*What the exercise asks:* Change "Where should I click to" to "Where do I click to" in every one of the records below, and write the records out again with nothing else altered.

(Items from a data source)
-------
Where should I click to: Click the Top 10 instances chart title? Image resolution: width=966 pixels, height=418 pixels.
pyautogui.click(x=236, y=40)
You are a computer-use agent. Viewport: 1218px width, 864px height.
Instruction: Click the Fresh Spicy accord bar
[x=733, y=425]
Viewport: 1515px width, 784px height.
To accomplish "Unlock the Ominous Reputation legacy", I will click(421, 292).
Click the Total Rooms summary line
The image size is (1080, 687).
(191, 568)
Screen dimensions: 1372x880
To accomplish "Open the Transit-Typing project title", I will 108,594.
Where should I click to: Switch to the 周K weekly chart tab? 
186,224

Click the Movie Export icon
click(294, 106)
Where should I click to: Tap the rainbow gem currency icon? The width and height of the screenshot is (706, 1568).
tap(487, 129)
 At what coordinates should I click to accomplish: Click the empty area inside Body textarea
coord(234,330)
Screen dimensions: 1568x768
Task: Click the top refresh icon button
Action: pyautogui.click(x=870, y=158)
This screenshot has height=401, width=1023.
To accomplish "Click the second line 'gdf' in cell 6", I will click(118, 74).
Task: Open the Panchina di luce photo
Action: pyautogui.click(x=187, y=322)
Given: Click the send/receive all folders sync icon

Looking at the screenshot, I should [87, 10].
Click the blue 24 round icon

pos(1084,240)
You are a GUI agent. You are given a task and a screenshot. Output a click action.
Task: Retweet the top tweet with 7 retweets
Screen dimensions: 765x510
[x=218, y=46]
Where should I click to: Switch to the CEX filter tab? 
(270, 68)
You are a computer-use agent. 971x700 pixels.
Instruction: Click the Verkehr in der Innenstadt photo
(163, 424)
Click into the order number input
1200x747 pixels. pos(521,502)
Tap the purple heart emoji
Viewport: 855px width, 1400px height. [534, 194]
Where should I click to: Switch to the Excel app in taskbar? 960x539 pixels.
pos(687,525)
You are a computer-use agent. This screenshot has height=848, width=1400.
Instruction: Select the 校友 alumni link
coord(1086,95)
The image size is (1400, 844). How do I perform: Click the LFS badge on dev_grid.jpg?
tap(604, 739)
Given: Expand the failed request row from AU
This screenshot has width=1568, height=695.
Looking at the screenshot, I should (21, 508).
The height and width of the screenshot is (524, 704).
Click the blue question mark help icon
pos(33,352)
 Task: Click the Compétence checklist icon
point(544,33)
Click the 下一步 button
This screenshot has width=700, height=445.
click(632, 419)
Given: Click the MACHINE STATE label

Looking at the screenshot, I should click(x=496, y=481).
-------
*Answer below:*
Where do I click to: Click the Top 10 instances chart title? Image resolution: width=966 pixels, height=418 pixels.
pyautogui.click(x=236, y=40)
You are a computer-use agent. Viewport: 1218px width, 864px height.
Instruction: Click the Fresh Spicy accord bar
[x=733, y=425]
Viewport: 1515px width, 784px height.
To accomplish "Unlock the Ominous Reputation legacy", I will click(421, 292).
Click the Total Rooms summary line
The image size is (1080, 687).
(191, 568)
Screen dimensions: 1372x880
To accomplish "Open the Transit-Typing project title", I will 108,594.
Where do I click to: Switch to the 周K weekly chart tab? 
186,224

Click the Movie Export icon
click(294, 106)
Where do I click to: Tap the rainbow gem currency icon? The width and height of the screenshot is (706, 1568).
tap(487, 129)
 At what coordinates should I click to accomplish: Click the empty area inside Body textarea
coord(234,330)
Screen dimensions: 1568x768
Task: Click the top refresh icon button
Action: pyautogui.click(x=870, y=158)
This screenshot has height=401, width=1023.
To accomplish "Click the second line 'gdf' in cell 6", I will click(118, 74).
Task: Open the Panchina di luce photo
Action: pyautogui.click(x=187, y=322)
Given: Click the send/receive all folders sync icon

Looking at the screenshot, I should [87, 10].
Click the blue 24 round icon

pos(1084,240)
You are a GUI agent. You are given a task and a screenshot. Output a click action.
Task: Retweet the top tweet with 7 retweets
Screen dimensions: 765x510
[x=218, y=46]
Where do I click to: Switch to the CEX filter tab? 
(270, 68)
You are a computer-use agent. 971x700 pixels.
Instruction: Click the Verkehr in der Innenstadt photo
(163, 424)
Click into the order number input
1200x747 pixels. pos(521,502)
Tap the purple heart emoji
Viewport: 855px width, 1400px height. [534, 194]
Where do I click to: Switch to the Excel app in taskbar? 960x539 pixels.
pos(687,525)
You are a computer-use agent. This screenshot has height=848, width=1400.
Instruction: Select the 校友 alumni link
coord(1086,95)
The image size is (1400, 844). How do I perform: Click the LFS badge on dev_grid.jpg?
tap(604, 739)
Given: Expand the failed request row from AU
This screenshot has width=1568, height=695.
Looking at the screenshot, I should (21, 508).
The height and width of the screenshot is (524, 704).
Click the blue question mark help icon
pos(33,352)
 Task: Click the Compétence checklist icon
point(544,33)
Click the 下一步 button
This screenshot has width=700, height=445.
click(632, 419)
Given: Click the MACHINE STATE label

Looking at the screenshot, I should click(x=496, y=481).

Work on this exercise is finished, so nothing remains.